How RAID-5 really works

Dec 11, 2007 at 4:02 am - 12 Comments

What is RAID?

RAID is an acronym for "Redundant Array of Independent Drives," or "Redundant Array of Inexpensive Drives." The main idea behind RAID is the ability to take multiple drives and have them virtualised as a single drive. There are many different RAID structures, all of obtain one of two primary purposes: more storage space or more data redundancy (as in, protection against data loss in the even of hard drive failure). I'm not going into the details of all the RAID levels as this post is more geared towards the lower level workings of RAID-5, but if you wish to learn about all the RAID levels, see this Wikipedia Article On RAID.

What is RAID 5?

RAID 5 provides a very redundant fault tolerance with performance advantages that allows data to be safeguarded while only sacrificing the equivalent of one drive's space.

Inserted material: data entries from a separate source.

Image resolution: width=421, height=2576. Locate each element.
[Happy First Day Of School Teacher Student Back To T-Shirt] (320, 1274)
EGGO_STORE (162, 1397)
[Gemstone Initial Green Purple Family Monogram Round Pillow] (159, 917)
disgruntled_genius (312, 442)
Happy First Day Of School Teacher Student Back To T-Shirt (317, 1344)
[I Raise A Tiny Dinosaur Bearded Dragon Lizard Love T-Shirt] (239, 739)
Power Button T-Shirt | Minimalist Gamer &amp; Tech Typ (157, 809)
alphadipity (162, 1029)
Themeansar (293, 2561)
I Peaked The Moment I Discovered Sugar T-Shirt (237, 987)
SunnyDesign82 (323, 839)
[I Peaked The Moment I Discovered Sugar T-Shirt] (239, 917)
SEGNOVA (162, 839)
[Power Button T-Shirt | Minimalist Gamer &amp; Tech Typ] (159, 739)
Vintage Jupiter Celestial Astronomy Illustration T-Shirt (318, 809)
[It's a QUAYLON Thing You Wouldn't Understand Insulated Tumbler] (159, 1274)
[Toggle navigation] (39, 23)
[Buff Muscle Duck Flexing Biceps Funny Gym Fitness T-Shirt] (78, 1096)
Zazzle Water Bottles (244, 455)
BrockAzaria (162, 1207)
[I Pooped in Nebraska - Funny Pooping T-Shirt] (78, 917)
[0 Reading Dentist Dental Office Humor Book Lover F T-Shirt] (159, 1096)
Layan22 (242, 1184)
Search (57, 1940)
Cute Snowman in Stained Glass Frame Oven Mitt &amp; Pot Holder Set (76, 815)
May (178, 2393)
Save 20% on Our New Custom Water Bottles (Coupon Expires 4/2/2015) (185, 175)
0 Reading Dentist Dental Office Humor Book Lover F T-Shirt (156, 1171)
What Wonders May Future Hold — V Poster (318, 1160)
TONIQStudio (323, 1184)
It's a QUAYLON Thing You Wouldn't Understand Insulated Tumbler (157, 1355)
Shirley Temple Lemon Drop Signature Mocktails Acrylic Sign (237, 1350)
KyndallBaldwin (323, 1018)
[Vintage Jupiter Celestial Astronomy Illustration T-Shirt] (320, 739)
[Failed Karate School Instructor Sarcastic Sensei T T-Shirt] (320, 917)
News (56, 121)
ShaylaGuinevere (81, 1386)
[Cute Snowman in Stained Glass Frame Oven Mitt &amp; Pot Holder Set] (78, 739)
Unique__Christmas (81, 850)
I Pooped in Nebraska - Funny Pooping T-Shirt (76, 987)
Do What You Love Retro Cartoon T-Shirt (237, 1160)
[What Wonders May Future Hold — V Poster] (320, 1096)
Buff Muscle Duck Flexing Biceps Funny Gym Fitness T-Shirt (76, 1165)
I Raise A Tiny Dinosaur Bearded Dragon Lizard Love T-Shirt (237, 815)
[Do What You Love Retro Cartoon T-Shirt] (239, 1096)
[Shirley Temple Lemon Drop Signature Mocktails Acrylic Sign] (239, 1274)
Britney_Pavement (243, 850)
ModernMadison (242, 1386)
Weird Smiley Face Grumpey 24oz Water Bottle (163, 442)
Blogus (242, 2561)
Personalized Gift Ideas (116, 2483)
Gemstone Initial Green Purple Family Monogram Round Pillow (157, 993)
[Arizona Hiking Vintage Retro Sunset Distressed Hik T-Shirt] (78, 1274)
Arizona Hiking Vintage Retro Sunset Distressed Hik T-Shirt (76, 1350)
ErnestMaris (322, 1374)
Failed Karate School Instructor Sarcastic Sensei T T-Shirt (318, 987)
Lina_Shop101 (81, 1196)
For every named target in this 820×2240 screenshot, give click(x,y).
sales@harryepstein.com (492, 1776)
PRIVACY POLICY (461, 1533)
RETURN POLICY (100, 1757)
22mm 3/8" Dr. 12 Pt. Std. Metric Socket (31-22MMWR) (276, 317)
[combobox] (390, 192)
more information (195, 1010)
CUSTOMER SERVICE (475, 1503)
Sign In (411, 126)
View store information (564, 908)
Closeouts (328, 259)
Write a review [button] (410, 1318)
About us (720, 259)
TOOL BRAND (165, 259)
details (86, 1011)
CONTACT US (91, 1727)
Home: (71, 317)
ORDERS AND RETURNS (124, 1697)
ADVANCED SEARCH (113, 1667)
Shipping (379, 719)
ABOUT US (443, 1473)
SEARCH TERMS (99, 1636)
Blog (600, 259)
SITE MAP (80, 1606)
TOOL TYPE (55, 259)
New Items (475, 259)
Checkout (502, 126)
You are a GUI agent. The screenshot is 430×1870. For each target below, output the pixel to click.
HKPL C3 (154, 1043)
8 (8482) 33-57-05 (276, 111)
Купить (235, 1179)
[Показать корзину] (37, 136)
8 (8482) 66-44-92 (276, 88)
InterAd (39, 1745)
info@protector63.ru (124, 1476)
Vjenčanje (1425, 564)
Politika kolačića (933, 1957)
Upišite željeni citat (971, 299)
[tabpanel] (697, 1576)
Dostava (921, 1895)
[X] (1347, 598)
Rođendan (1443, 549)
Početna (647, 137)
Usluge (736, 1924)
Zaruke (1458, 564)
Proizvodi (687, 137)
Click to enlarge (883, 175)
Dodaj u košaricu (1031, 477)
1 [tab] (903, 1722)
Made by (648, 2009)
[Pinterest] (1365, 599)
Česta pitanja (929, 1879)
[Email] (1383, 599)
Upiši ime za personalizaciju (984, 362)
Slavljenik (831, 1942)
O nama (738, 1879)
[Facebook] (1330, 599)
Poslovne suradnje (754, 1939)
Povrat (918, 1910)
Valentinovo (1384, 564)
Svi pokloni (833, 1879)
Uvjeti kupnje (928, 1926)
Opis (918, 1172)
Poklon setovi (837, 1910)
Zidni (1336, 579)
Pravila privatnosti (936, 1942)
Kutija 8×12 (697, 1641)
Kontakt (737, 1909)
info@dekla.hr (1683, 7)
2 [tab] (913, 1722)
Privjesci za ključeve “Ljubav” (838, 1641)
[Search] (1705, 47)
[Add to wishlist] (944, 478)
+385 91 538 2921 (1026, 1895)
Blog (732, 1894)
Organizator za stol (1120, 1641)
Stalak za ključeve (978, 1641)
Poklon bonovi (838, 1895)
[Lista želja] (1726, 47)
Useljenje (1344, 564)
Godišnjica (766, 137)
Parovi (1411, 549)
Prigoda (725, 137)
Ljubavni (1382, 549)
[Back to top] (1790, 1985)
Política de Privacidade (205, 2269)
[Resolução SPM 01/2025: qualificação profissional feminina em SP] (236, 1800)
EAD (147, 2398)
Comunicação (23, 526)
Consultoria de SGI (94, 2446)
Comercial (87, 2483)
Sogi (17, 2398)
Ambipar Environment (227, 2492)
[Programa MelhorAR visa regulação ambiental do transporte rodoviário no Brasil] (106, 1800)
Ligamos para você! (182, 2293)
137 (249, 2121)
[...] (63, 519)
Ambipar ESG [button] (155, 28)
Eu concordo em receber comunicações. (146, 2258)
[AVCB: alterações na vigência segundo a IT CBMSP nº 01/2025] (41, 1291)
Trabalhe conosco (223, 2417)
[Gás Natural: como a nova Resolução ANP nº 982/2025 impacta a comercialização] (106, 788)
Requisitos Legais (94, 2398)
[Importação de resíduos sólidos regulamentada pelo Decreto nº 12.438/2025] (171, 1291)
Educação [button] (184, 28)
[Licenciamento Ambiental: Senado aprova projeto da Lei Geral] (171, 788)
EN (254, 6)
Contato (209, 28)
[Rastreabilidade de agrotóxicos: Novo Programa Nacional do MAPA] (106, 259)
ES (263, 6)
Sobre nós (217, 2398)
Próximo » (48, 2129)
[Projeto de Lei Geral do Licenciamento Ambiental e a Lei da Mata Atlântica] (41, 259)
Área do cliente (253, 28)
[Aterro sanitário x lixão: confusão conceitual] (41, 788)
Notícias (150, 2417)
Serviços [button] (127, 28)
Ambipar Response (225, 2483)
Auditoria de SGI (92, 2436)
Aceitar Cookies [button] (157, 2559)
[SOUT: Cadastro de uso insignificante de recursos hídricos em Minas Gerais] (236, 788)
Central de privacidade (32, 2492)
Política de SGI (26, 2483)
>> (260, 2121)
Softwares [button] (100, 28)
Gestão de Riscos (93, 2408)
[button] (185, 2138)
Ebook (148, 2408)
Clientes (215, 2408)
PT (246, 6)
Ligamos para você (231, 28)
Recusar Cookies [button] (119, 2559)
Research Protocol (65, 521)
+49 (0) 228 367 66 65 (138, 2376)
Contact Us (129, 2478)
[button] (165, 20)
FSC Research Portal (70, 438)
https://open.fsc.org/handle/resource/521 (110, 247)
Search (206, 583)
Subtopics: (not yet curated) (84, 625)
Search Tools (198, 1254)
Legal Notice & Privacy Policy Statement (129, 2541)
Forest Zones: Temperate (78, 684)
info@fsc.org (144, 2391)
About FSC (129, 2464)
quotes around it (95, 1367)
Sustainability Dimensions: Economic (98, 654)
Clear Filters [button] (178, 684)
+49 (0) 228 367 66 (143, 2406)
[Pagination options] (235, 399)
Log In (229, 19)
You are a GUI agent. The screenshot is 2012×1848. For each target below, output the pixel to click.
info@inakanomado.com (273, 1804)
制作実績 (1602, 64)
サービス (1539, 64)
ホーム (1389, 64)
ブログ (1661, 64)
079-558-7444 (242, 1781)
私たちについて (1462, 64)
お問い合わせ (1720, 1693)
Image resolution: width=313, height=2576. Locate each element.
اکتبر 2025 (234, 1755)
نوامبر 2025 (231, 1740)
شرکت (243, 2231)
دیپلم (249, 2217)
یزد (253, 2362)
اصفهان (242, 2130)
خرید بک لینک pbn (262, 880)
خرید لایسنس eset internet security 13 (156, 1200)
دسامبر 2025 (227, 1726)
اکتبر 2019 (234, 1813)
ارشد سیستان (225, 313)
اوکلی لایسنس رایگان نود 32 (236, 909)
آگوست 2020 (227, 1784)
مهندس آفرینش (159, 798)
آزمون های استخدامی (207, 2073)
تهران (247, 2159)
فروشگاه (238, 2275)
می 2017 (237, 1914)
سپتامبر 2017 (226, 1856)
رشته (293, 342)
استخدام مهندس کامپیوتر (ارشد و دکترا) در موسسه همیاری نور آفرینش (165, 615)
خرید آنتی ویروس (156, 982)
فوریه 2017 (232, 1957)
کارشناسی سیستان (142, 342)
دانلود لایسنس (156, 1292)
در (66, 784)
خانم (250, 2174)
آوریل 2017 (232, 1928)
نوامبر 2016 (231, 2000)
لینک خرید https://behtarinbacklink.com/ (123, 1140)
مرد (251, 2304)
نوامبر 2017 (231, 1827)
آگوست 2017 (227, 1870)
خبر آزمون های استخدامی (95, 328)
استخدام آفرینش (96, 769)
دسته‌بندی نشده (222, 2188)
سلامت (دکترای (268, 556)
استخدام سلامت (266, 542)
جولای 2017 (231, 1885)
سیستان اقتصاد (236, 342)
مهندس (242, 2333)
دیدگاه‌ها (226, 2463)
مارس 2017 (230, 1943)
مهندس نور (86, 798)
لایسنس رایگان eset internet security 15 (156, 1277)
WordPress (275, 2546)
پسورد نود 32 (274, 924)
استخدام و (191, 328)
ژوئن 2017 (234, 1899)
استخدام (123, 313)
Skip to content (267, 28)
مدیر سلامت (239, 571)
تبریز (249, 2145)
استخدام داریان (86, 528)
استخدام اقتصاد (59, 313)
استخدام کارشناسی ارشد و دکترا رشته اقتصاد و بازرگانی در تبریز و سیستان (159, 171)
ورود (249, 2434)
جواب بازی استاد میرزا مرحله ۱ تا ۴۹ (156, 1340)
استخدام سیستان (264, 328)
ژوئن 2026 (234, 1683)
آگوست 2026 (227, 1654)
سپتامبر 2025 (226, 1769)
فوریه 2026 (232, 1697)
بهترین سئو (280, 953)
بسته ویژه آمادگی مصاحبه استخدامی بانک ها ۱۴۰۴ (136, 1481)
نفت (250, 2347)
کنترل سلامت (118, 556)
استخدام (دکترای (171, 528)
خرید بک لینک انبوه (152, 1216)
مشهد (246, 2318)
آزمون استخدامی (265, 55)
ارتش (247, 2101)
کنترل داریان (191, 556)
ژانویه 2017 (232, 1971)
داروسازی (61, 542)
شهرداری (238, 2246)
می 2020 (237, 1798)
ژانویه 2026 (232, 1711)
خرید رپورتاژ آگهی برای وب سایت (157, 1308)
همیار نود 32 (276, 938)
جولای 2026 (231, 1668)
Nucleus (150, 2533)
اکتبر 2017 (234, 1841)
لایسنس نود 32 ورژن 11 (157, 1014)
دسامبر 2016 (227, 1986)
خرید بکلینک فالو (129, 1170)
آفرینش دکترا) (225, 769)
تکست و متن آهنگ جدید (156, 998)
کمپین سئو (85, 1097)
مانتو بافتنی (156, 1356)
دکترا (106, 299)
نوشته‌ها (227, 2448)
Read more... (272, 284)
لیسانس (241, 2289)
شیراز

Level 5 requires at least 3 hard drives of the same size; The total storage space available with a RAID 5 is equal to { (number of drives - 1) * size of smallest drive }. So if you use three 120gb hard drives, you will have 240gb of actual usable space. If you used five 120gb hard drives, you would have 480gb of usable space. The more drives you use, the more efficient your storage space is.

Data Redundancy

Your data can survive a complete failure of one hard drive, but if two drives fail at the same time, ALL data is lost. It is very important to have an extra drive on hand so that if a drive fails, you can replace it immediately for data rebuild. The RAID array can actually still be used with one drive completely missing or not working, but performance is degraded as the data must be rebuilt on the fly; however If you do not have an extra drive to plug in right away when one fails, it would be wise to keep the computer and all drives powered off until you can replace the failed drive. You may think "oh it will only be a couple days before the new drive arrives", but ask yourself this: Is having access to the data on these drives for only a couple days worth taking the risk of losing it all forever if another drive happens to fail? Probably not.

Raid 5
Figure 1. Representation of RAID-5 data structure.

Striping & Parity

Data is "striped" across the hard drives, with a dedicated parity block for each stripe. A, B, C, and D represent data "stripes." Each stripe segment per drive can vary in size; I believe anywhere from 4kb to 256kb per stripe is normal and can be set during setup to adjust performance. The blocks with a subscript P are the parity blocks which are a representation of the sum of all other blocks in that stripe (explained in more detail below). The parity is responsible for the data fault tolerance and is also the reason why you lose the amount of space equivalent to one drive. Using figure 1, lets say that the second drive gets corrupt and dies. A new hard drive would be put in its place, and the RAID controller would rebuild the data automatically. The data in segments A1, A3 would be compared to the AP parity block, which would allow the data for A2 to be rebuilt -- as goes for all other stripes that must be recovered. Parity blocks are determined by using a logical comparison called XOR (Exclusive OR) on binary blocks of data which will be explained down further.

Performance

RAID 5 offers accelerated read performance because the data stream is accessed from multiple drives at the same time. Referring to figure 1, lets say that stripe A was a single file. Normally on a single drive, when you open that file, the whole thing would have to be streamed from the one hard drive, thus the one hard drive's max read speed is going to become a bottleneck. BUT, with a RAID 5, that one file can be accessed in 1/3 the time because it will be read from all 3 drives at once; block 1 has the first 1/3 of the file, block 2 has the second 1/3 section of the file, and the block 3 has the last part of the file. This, in the perfect situation, causes your read speed to be tripled -- with even more performance potential with arrays containing more hard drives!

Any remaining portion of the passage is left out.